Shai (in brown), at my 21st Birthday Party, 2007.Shai, you know what? I don’t know if you’re up there in heaven. You might be up in the orbiting VALIS. Chances are you’re stone dead. Even then, I'm not sure. Honest to God, I don’t. When your service concluded on Sunday, I half expected you to creep out from behind a headstone, shout “Ha! Fooled you!” and go into fits of laughter, as only you could. You never half laughed. It was all or nothing with you.

When I told friends and family about you, they didn’t believe you were even real. I mean, what kind Jew is smart enough to convince a neo-Nazi to date him? “I confirmed all her suspicions,” he said once. “We ran out of money and I said, ‘It’s OK, I’ll just give the bank teller my Jew Number and he’ll give me all the cash I want.” I think being so absurd was your specialty. Like Phil Dick said, "the only appropriate response to reality is to go insane." You took that to heart, I think.

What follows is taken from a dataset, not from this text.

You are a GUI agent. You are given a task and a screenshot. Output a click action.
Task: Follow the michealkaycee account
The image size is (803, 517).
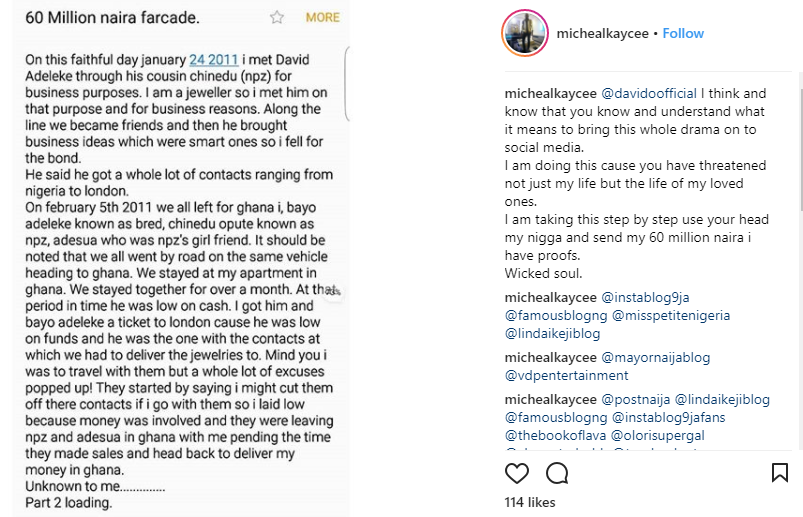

You were the only bloke who made me feel like a complete fucking moron sometimes. I wish I told you this more often, but when I start a list of great thinkers; Hitchens, Dawkins, Feynman – I’d whisper “Marom” somewhere towards the top. You had a towering intellect, a boundless imagination. Who else wrote a complete theory on reality in their spare time? No one that I know. No one that anyone knows.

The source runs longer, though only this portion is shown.